__WHAT YOU ARE ASKED TO DO__:
Please repeat the items word for word from the start through the line that contains "point-label-stats: OR = 3.3, Dx yield = 2.7% is", with that line included. Leave the pictures out of your answer.

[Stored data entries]

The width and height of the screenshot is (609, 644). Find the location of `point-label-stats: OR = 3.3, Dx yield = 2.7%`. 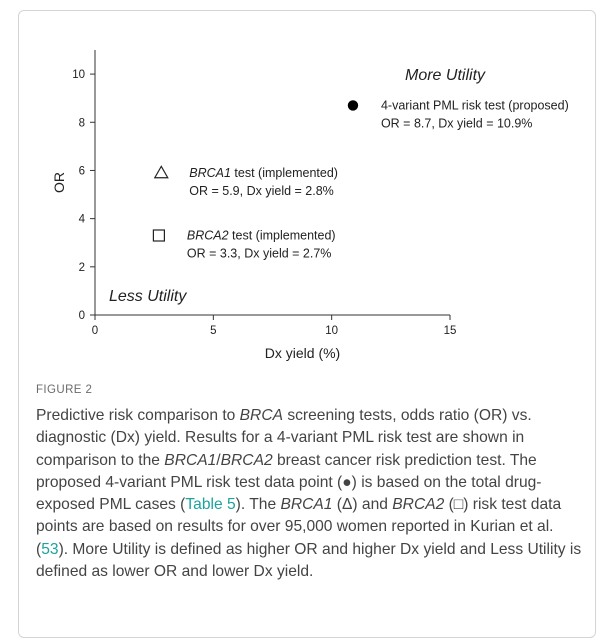

point-label-stats: OR = 3.3, Dx yield = 2.7% is located at coordinates (260, 254).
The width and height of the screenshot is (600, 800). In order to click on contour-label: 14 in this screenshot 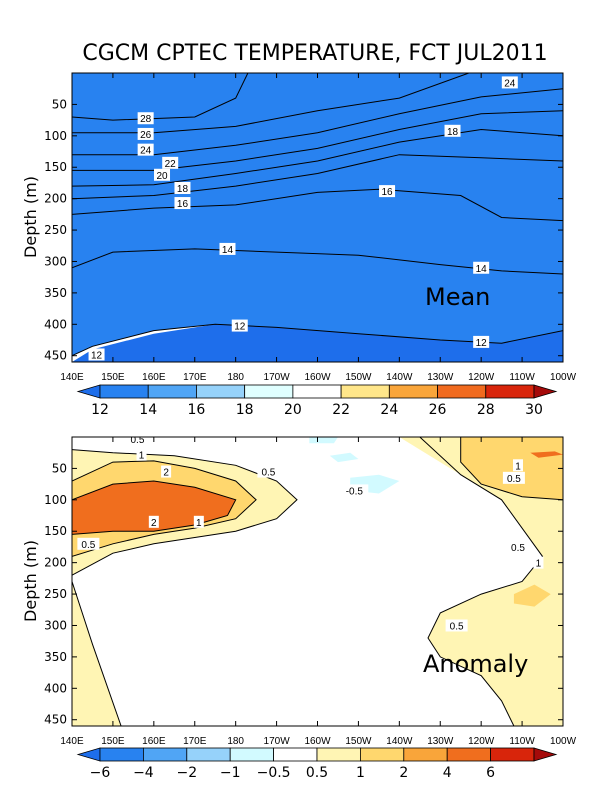, I will do `click(228, 250)`.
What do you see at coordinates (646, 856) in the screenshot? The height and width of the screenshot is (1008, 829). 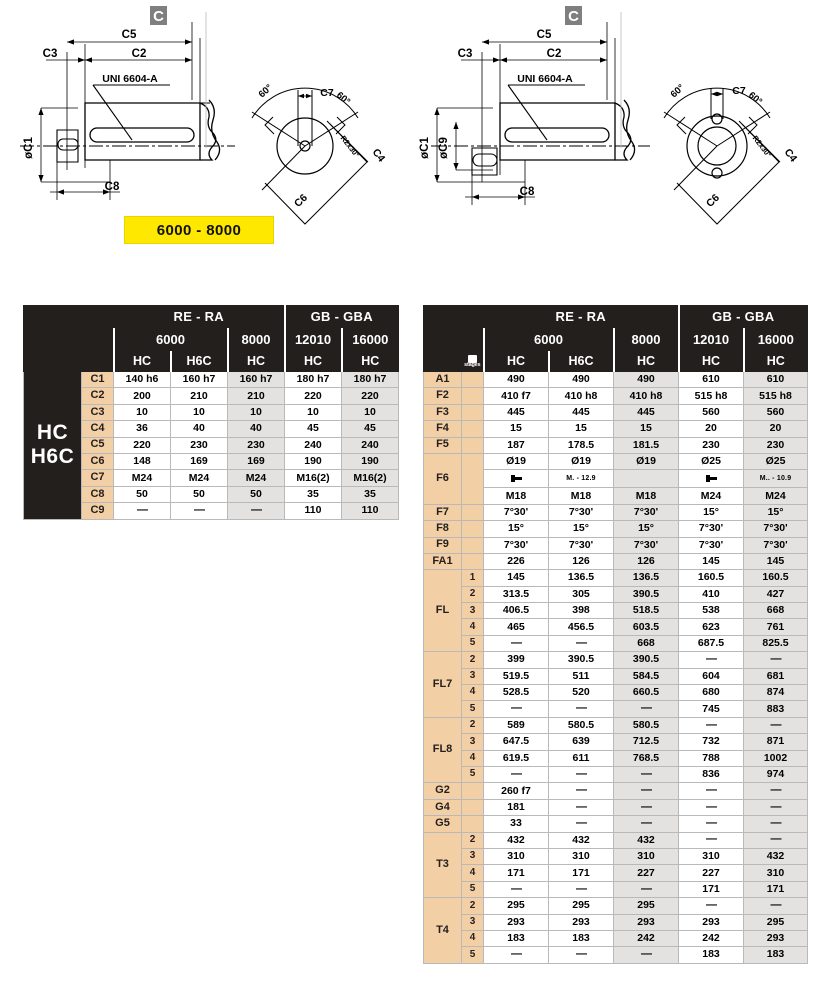 I see `cell-T3-3-2: 310` at bounding box center [646, 856].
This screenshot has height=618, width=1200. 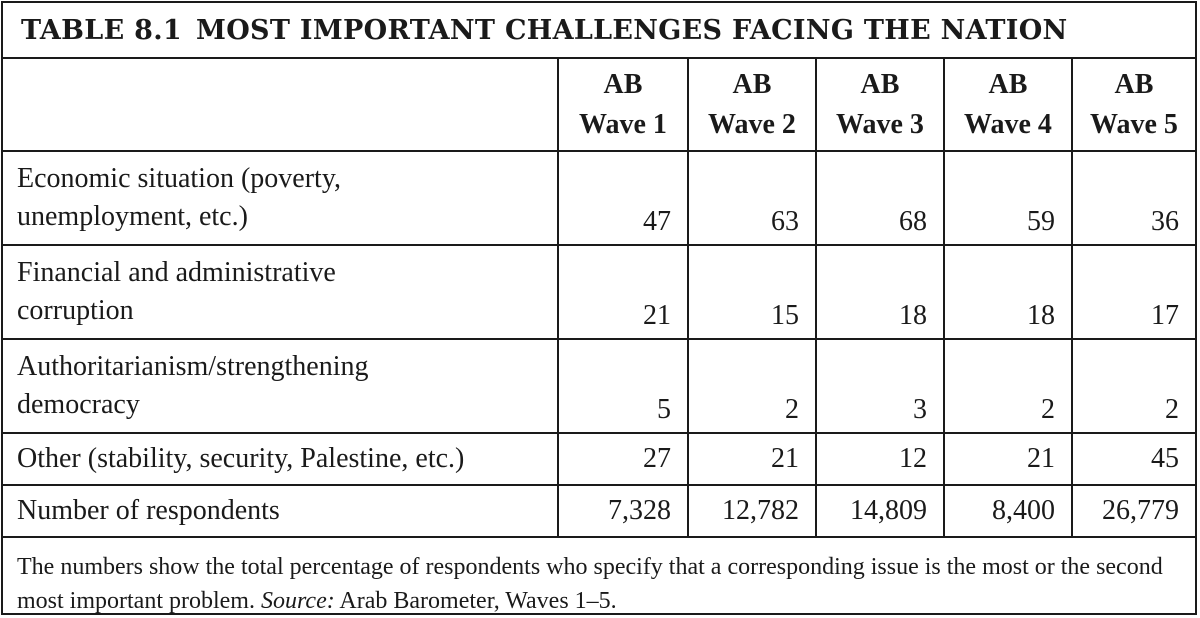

__EXERCISE ANSWER__:
The width and height of the screenshot is (609, 644). Find the location of `point-label-stats: OR = 3.3, Dx yield = 2.7%`. 

point-label-stats: OR = 3.3, Dx yield = 2.7% is located at coordinates (260, 254).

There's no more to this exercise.